Goal of the exercise: Set down the data below from its first line to the line holding "You are a GUI", inclusive; omit all pictures.

Collected data entries:
-*-*-

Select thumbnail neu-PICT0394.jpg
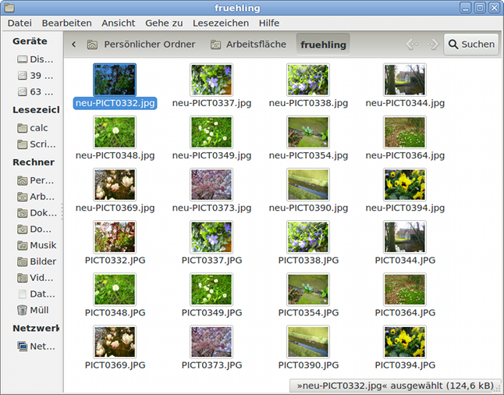This screenshot has height=395, width=504. point(405,185)
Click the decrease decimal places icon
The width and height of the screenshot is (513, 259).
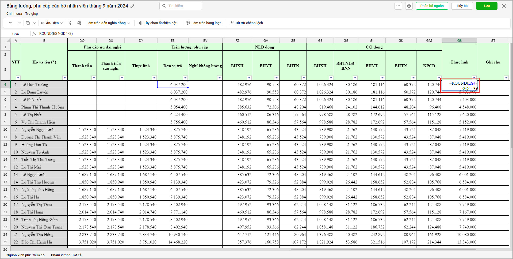(70, 23)
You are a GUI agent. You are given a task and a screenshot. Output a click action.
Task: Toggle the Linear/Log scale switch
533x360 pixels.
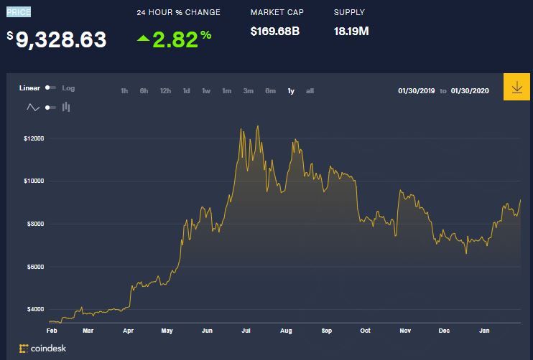pyautogui.click(x=50, y=88)
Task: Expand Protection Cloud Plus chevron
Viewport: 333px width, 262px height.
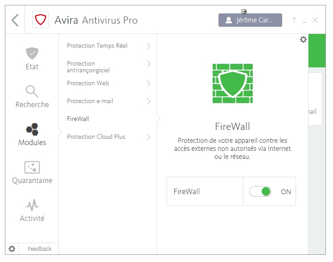Action: 148,137

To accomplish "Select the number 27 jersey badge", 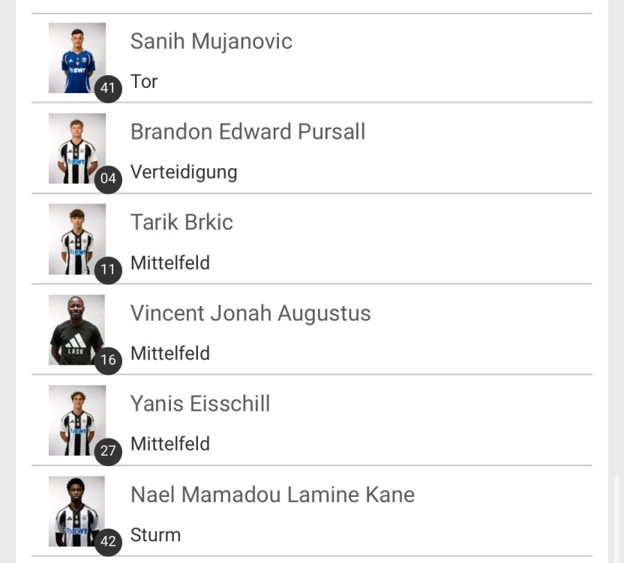I will point(108,451).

-*-*-

Response below:
Select thumbnail neu-PICT0394.jpg
This screenshot has height=395, width=504. point(405,185)
Click the decrease decimal places icon
The width and height of the screenshot is (513, 259).
(70, 23)
You are a GUI agent. You are given a task and a screenshot. Output a click action.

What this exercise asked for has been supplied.